Sebenarnya, inilah yang ia rancang. Tapi tetap saja, kejutan waktu membuatnya sedikit goyah.
Di sudut ruangan, Alexander berdiri kaku, menatap mereka dengan rahang mengeras.
“Ini konyol. Terlalu cepat. Siapa dia sebenarnya? Kita tidak tahu apa pun tentangnya—” Alexander berkali-kali mengucapkan kalimat itu.
“Sudah cukup, Alex…” Suara Daria terdengar lirih, namun tegas. “Tante sudah memutuskan.”
Alexander ingin melawan, namun kata-kata itu seperti jaring halus yang menahannya. Ia mendesah panjang, lalu membuang muka. Tak mampu berbuat apa-apa.
Dan Arion... pria itu hanya berdiri diam. Seolah semua ini bukan tentang dirinya. Tatapannya kosong, nyaris dingin. Tapi di balik diamnya, ia sedang menyimpan banyak hal.
Termasuk rencana.
Rencana yang hanya diketahui oleh dua orang: dirinya, dan Aresya. Sebuah pernikahan kontrak. Dua tahun. Lalu selesai. Tanpa ikatan hati, tanpa beban rasa.
Tapi benarkah akan semudah itu?
Aresya menatap Arion dari balik bulu matanya. Samar. Seperti bayang-bayang senja yang perlahan ditelan gelap. Mungkin, waktu akan berkata lain.
Karena waktu, seperti kuda liar yang tak bisa dijinakkan, selalu punya caranya sendiri untuk merobek rencana manusia.
...****************...
Senja menyelinap perlahan, menyapu langit kota dengan semburat jingga keemasan. Di sebuah balkon apartemen kecil, Aresya duduk sendiri. Angin sore membelai rambutnya, membawa serta aroma debu dan kenangan yang mengambang.

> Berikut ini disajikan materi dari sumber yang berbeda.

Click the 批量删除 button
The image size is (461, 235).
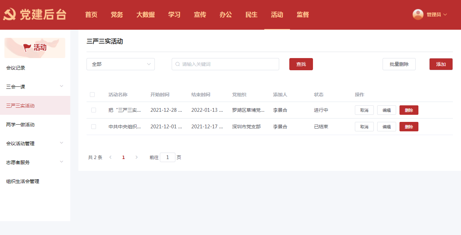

Di tangannya, ponsel menyala. Jari-jarinya sempat ragu, sebelum akhirnya mengetik pesan di grup kecil berisi teman-teman lamanya—orang-orang yang dulu tertawa dan menangis bersamanya, jauh sebelum hidup menjadi serumit sekarang.
"Aku akan menikah. Minggu depan.”
Pesan itu singkat. Datar. Seolah tak menyimpan apa-apa di baliknya. Tapi hatinya berdebar, seperti daun rapuh yang diterpa angin.
Notifikasi segera berdentang.
“SERIUS?! Aresya?”
“Kok tiba-tiba banget? Siapa cowoknya?”
“Kamu yakin? Kamu nggak cerita apa-apa ke kita…”
Aresya menatap layar, lalu menarik napas panjang. Ia tak tahu harus menjawab yang mana dulu. Karena sejatinya, ia sendiri belum tahu pasti, apa yang sedang ia yakini.
"Aku cuma ingin seseorang di sisiku. Mungkin caraku berbeda. Tapi kali ini… biarkan aku mencoba dengan caraku sendiri.”
Pesan itu dikirim tanpa ragu. Seolah kata-kata itu bisa menjelaskan semua yang tersimpan dalam diamnya. Tak ada nama Arion. Tak ada detail. Hanya kesan kabur yang sengaja ia biarkan.
Dan diam-diam, ia menggenggam ponselnya erat. Karena di balik semua ketenangan itu, ada sekelumit rasa takut… bahwa ia mungkin sedang berjalan menuju jurang, dengan mata terbuka dan hati separuh buta.
.
.
.
Next 👉🏻
Makasih tadi udh mampir. jgn lupa keep lanjut teyuz ya...
kita ramein dengan saling bertukar komen...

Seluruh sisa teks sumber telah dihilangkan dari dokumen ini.